2. Puan: Petugas partai
Pilpres usai dan tarik-menarik kepentingan terjadi. Tidak heran sang menko perempuan ini mengeluarkan pernyataan yang mendapatkan balasan hujatan yang tidak sedikit. Hendak menyatakan bahwa parpol yang membawa kepada kursi kekuasaan itu adalah kader yang bisa juga dimaknai sebagai petugas partai. Jelas saja menjadi tertawaan karena kesayangan masyarakat direndahkan oleh petinggi partai yang memang sedang tidak disukai karena pola pendekatannya.
3. Edi Prasetio: Deparpolisasi
Reaksi spontan akan pilihan jalur independen gubernur bertahan. Tidak lama mendapatkan balasan yang setimpal dari koleganya sendiri yang menyatakan bahwa itu hanya pernyataan pribadi, bukan pernyataan parpol. Dengan demikian, apa yang dikatakan itu hanya milik ketua dewan, dan partai tidak pernah menilai yang sama.
***
Kecelakaan demi kecelakaan politik hal yang wajar, reaksi publik yang sangat menentukan. Bagaimana Demokrat hingga kini masih merasakan getirnya “Katakan Tidak” karena kecelakaan yang fatal. Baru saja iklan-iklan membanjir dengan slogan mereka, satu per satu para bintangnya masuk bui disebabkan maling uang negara hingga ketum, bendum, dan para kadernya di kabinet masuk antrean KPK.
Sedikit berbeda petinggi Demokrat juga yang mengatakan Golkar akan mendapatkan satu digit kala pileg, dan dia dengan susah payah, masih berkuasa bisa membuktikan entah dengan berbagai cara bisa terjadi. Kecelakaan yang tidak parah.
Sekaliber lulusan Amerika saja bisa jatuh dalam kecelakaan-kecelakaan. Prof. Amin Rais jatuh berkali-kali hanya dengan satu tema soal Jokowi. Mengatakan ini-itu namun makin membuatnya jatuh lebih dalam, dan tidak bisa mengatasi kekacauan yang ia timbulkan sendiri.
Kecelakaan terjadi karena emosional tanpa terlebih dahulu berpikir masak-masak dalam mengeluarkan pernyataan. Politik itu pada dasarnya tidak ada kawan abadi namun lawan juga tidak akan kekal, belum lagi bangsa yang masih belajar seperti bangsa Indonesia. Pusat bermusuhan seperti kucing dan anjing, di darah berpelukan seperti anak-anak kucing yang kekenyangan.

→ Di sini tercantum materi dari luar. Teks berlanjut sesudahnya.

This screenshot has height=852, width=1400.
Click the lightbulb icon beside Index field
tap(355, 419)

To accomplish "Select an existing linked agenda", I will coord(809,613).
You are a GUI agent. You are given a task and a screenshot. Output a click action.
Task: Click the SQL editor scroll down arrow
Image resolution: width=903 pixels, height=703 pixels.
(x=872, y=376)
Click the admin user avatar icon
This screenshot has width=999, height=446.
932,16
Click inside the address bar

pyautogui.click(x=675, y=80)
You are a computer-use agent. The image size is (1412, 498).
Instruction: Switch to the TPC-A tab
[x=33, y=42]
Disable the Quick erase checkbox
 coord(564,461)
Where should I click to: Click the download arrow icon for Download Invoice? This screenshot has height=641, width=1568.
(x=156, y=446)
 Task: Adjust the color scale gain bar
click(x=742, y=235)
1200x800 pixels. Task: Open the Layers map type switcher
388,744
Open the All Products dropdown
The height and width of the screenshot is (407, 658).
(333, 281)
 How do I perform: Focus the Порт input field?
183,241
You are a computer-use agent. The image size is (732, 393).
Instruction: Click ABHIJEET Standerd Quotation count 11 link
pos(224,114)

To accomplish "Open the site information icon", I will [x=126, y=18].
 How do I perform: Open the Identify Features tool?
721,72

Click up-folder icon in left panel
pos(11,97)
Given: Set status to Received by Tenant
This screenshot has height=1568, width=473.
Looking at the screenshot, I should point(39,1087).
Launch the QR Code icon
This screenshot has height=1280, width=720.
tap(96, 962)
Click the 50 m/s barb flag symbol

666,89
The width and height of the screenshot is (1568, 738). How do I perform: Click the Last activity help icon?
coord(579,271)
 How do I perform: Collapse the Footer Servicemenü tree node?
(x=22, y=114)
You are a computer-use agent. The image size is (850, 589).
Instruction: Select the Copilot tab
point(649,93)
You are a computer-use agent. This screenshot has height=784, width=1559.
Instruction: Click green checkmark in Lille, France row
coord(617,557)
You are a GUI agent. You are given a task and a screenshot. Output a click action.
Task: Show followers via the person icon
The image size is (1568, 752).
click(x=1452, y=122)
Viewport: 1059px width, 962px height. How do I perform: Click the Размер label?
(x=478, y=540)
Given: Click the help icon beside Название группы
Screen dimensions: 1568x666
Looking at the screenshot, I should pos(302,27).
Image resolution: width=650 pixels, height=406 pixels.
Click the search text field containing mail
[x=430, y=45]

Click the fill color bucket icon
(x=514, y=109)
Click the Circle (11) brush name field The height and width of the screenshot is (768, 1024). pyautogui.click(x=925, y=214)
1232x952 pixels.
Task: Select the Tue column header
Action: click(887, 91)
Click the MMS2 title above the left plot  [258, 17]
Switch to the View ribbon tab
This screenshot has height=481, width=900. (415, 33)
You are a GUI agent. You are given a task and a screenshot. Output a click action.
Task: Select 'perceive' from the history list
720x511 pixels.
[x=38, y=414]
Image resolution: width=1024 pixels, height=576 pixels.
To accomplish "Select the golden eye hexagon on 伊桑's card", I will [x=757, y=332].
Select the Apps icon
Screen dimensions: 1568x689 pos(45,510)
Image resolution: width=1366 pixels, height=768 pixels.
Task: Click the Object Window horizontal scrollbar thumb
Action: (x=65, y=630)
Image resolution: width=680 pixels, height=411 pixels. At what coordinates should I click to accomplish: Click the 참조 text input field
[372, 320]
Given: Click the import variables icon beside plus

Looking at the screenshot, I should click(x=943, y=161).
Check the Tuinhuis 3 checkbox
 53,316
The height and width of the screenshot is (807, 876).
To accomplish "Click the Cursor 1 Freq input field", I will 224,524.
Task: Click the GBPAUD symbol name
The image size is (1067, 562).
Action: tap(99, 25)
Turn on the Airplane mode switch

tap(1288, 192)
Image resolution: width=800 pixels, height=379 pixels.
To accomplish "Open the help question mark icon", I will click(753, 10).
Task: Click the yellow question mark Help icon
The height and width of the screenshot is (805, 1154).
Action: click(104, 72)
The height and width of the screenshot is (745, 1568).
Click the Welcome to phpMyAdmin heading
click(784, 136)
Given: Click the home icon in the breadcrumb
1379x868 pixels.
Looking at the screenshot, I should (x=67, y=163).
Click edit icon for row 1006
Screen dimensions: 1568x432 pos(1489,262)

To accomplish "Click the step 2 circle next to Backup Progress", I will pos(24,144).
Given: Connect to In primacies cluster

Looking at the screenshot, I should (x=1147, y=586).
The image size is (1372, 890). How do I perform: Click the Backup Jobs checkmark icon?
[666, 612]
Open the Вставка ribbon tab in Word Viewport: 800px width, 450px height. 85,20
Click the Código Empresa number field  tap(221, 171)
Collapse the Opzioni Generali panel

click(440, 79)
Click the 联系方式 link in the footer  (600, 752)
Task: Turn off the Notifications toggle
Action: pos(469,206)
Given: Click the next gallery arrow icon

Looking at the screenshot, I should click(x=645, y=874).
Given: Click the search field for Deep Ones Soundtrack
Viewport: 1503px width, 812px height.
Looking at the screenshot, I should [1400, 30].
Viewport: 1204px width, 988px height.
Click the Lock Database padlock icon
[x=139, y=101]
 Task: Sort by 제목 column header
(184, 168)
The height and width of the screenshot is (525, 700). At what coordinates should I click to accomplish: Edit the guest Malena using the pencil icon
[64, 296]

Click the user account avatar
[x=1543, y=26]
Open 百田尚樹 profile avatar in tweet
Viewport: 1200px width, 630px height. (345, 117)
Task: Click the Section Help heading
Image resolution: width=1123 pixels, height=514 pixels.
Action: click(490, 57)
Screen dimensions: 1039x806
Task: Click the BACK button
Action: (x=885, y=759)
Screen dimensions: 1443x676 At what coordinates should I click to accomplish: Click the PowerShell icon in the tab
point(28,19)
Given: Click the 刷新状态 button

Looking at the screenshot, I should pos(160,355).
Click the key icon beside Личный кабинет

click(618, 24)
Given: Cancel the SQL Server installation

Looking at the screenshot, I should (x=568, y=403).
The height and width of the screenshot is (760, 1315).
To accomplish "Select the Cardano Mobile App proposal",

Ahok membuat banyak pihak harus bermanuver dan sering membuat jatuh-bangun orang-orang yang kurang cerdik dalam bersikap. Ketua dewan Jakarta ini masih perlu banyak belajar seni dalam berpolitik. Sejak awal dia ini agak sering condong membela kolega di dewan dan berbeda pandangan dengan petinggi parpolnya. Sejak pilihan gubernur, wakil gubernur, dan soal RAPBD kelihatan kecenderungannya untuk berbelarasa dengan kolega di dewan, dan hal itu justru sebaliknya dengan DPP dan parpolnya. Akhirnya dia harus berbalik badan dengan susah payah. Kali ini ingin jadi pahlawan dengan pernyataannya dan eh malah dibantah teman sendiri dan dia mau tidak mau tidak berdaya.
Politik bukan barang yang kasat mata, seni itu bisa dinilai dengan seribu kacamata. Kalau seirama dengan petinggi (maklum parpol di sini masih ketum sentris, susah keluar dari pakem itu) karier akan moncer, namun kalau beda yang siap-siap saja mendera kemaluan berkepanjangan. Cara pandang yang beda dianggap salah karena pasti akan dengan cepat dijawab sebagai bukan pandangan partai atau ketum.
PDI-P paling banyak memiliki korban kecelakaan sepert ini, ada Masinton, Efendi Simbolon, barisan sakit hati yang seperti membela parpol namun ternyata malah dinilai berseberangan dengan pemikiran ketum (parpol). Tidak heran mereka yang awalnya berkoar-koar di mana-mana, pelan namun pasti hilang dari percaturan elite.